EXERCISE BRIEF:
Would you repeat every line below exactly, please?

Items from a dataset:
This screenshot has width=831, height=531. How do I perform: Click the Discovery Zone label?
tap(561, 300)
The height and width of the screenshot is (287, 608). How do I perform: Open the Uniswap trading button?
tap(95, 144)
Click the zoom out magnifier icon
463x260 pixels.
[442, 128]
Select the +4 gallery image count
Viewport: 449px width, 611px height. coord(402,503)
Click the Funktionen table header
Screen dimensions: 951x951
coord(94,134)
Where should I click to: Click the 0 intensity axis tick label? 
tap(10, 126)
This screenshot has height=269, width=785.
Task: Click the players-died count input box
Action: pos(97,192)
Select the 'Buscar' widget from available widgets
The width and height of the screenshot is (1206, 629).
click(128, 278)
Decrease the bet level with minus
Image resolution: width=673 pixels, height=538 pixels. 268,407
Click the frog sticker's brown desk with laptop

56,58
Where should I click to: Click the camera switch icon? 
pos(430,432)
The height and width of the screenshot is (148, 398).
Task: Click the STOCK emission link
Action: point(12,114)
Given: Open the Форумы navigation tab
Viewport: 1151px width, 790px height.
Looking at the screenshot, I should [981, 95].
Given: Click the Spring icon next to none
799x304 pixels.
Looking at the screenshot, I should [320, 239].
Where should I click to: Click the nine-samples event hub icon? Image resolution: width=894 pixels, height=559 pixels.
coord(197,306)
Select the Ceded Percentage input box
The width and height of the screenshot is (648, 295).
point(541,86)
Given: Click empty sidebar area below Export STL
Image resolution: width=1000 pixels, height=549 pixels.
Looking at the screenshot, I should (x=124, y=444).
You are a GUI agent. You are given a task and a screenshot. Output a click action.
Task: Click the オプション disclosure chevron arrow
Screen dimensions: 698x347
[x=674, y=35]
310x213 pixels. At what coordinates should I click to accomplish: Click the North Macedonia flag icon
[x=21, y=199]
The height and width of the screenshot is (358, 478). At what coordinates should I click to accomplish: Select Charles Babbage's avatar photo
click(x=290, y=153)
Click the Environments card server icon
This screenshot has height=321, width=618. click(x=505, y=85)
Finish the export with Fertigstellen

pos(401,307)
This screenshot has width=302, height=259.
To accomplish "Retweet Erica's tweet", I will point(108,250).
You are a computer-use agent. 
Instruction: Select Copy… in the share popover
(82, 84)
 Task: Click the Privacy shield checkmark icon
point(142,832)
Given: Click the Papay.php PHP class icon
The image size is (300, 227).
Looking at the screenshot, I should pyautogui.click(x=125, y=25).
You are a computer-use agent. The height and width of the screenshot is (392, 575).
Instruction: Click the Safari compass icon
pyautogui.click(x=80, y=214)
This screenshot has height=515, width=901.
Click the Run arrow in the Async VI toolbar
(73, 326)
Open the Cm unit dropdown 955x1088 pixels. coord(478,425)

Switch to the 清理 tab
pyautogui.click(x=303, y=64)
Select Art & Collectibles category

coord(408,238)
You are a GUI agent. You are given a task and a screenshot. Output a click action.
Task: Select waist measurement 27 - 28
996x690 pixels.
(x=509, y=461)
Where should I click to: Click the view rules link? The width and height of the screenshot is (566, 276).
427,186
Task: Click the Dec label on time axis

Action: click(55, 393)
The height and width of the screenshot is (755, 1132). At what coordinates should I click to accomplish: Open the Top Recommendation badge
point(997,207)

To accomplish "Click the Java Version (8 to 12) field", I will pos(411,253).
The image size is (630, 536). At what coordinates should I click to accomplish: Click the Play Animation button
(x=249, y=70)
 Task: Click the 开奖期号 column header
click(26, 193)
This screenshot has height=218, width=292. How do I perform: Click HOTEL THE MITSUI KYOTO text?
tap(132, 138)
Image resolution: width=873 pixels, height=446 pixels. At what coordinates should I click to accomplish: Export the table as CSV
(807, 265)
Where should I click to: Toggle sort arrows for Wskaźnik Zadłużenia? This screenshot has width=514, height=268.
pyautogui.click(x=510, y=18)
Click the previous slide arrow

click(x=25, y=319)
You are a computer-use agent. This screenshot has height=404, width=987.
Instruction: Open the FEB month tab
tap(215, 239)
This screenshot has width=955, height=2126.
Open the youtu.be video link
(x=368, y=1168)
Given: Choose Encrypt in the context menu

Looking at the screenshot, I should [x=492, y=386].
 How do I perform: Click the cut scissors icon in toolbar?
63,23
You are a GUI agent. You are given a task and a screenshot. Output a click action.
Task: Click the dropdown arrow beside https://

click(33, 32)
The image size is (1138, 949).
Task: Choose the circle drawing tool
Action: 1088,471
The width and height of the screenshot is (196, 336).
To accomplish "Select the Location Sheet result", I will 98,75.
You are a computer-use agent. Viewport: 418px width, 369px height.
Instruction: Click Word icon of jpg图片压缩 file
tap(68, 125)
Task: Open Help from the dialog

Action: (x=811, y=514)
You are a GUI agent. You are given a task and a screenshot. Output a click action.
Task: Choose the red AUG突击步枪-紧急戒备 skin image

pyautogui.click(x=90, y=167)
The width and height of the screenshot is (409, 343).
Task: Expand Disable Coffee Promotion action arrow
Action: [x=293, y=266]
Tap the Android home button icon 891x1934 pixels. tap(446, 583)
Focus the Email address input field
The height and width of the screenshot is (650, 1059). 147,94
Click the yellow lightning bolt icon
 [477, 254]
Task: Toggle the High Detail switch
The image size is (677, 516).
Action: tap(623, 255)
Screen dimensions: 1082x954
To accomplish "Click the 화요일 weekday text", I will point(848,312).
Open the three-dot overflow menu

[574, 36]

TASK ANSWER:
This screenshot has width=831, height=531. How do I perform: Click the Discovery Zone label?
tap(561, 300)
The height and width of the screenshot is (287, 608). How do I perform: Open the Uniswap trading button?
tap(95, 144)
Click the zoom out magnifier icon
463x260 pixels.
[442, 128]
Select the +4 gallery image count
Viewport: 449px width, 611px height. coord(402,503)
Click the Funktionen table header
Screen dimensions: 951x951
coord(94,134)
Where should I click to: Click the 0 intensity axis tick label? 
tap(10, 126)
This screenshot has height=269, width=785.
Task: Click the players-died count input box
Action: pos(97,192)
Select the 'Buscar' widget from available widgets
The width and height of the screenshot is (1206, 629).
click(128, 278)
Decrease the bet level with minus
Image resolution: width=673 pixels, height=538 pixels. 268,407
Click the frog sticker's brown desk with laptop

56,58
Where should I click to: Click the camera switch icon? 
pos(430,432)
The height and width of the screenshot is (148, 398).
Task: Click the STOCK emission link
Action: point(12,114)
Given: Open the Форумы navigation tab
Viewport: 1151px width, 790px height.
Looking at the screenshot, I should [981, 95].
Given: Click the Spring icon next to none
799x304 pixels.
Looking at the screenshot, I should [320, 239].
Where should I click to: Click the nine-samples event hub icon? Image resolution: width=894 pixels, height=559 pixels.
coord(197,306)
Select the Ceded Percentage input box
The width and height of the screenshot is (648, 295).
point(541,86)
Given: Click empty sidebar area below Export STL
Image resolution: width=1000 pixels, height=549 pixels.
Looking at the screenshot, I should (x=124, y=444).
You are a GUI agent. You are given a task and a screenshot. Output a click action.
Task: Click the オプション disclosure chevron arrow
Screen dimensions: 698x347
[x=674, y=35]
310x213 pixels. At what coordinates should I click to accomplish: Click the North Macedonia flag icon
[x=21, y=199]
The height and width of the screenshot is (358, 478). At what coordinates should I click to accomplish: Select Charles Babbage's avatar photo
click(x=290, y=153)
Click the Environments card server icon
This screenshot has height=321, width=618. click(x=505, y=85)
Finish the export with Fertigstellen

pos(401,307)
This screenshot has width=302, height=259.
To accomplish "Retweet Erica's tweet", I will point(108,250).
You are a computer-use agent. 
Instruction: Select Copy… in the share popover
(82, 84)
 Task: Click the Privacy shield checkmark icon
point(142,832)
Given: Click the Papay.php PHP class icon
The image size is (300, 227).
Looking at the screenshot, I should pyautogui.click(x=125, y=25).
You are a computer-use agent. The height and width of the screenshot is (392, 575).
Instruction: Click the Safari compass icon
pyautogui.click(x=80, y=214)
This screenshot has height=515, width=901.
Click the Run arrow in the Async VI toolbar
(73, 326)
Open the Cm unit dropdown 955x1088 pixels. coord(478,425)

Switch to the 清理 tab
pyautogui.click(x=303, y=64)
Select Art & Collectibles category

coord(408,238)
You are a GUI agent. You are given a task and a screenshot. Output a click action.
Task: Select waist measurement 27 - 28
996x690 pixels.
(x=509, y=461)
Where should I click to: Click the view rules link? The width and height of the screenshot is (566, 276).
427,186
Task: Click the Dec label on time axis

Action: click(55, 393)
The height and width of the screenshot is (755, 1132). At what coordinates should I click to accomplish: Open the Top Recommendation badge
point(997,207)

To accomplish "Click the Java Version (8 to 12) field", I will pos(411,253).
The image size is (630, 536). At what coordinates should I click to accomplish: Click the Play Animation button
(x=249, y=70)
 Task: Click the 开奖期号 column header
click(26, 193)
This screenshot has height=218, width=292. How do I perform: Click HOTEL THE MITSUI KYOTO text?
tap(132, 138)
Image resolution: width=873 pixels, height=446 pixels. At what coordinates should I click to accomplish: Export the table as CSV
(807, 265)
Where should I click to: Toggle sort arrows for Wskaźnik Zadłużenia? This screenshot has width=514, height=268.
pyautogui.click(x=510, y=18)
Click the previous slide arrow

click(x=25, y=319)
You are a computer-use agent. This screenshot has height=404, width=987.
Instruction: Open the FEB month tab
tap(215, 239)
This screenshot has width=955, height=2126.
Open the youtu.be video link
(x=368, y=1168)
Given: Choose Encrypt in the context menu

Looking at the screenshot, I should [x=492, y=386].
 How do I perform: Click the cut scissors icon in toolbar?
63,23
You are a GUI agent. You are given a task and a screenshot. Output a click action.
Task: Click the dropdown arrow beside https://

click(33, 32)
The image size is (1138, 949).
Task: Choose the circle drawing tool
Action: 1088,471
The width and height of the screenshot is (196, 336).
To accomplish "Select the Location Sheet result", I will 98,75.
You are a computer-use agent. Viewport: 418px width, 369px height.
Instruction: Click Word icon of jpg图片压缩 file
tap(68, 125)
Task: Open Help from the dialog

Action: (x=811, y=514)
You are a GUI agent. You are given a task and a screenshot. Output a click action.
Task: Choose the red AUG突击步枪-紧急戒备 skin image

pyautogui.click(x=90, y=167)
The width and height of the screenshot is (409, 343).
Task: Expand Disable Coffee Promotion action arrow
Action: [x=293, y=266]
Tap the Android home button icon 891x1934 pixels. tap(446, 583)
Focus the Email address input field
The height and width of the screenshot is (650, 1059). 147,94
Click the yellow lightning bolt icon
 [477, 254]
Task: Toggle the High Detail switch
The image size is (677, 516).
Action: tap(623, 255)
Screen dimensions: 1082x954
To accomplish "Click the 화요일 weekday text", I will point(848,312).
Open the three-dot overflow menu

[574, 36]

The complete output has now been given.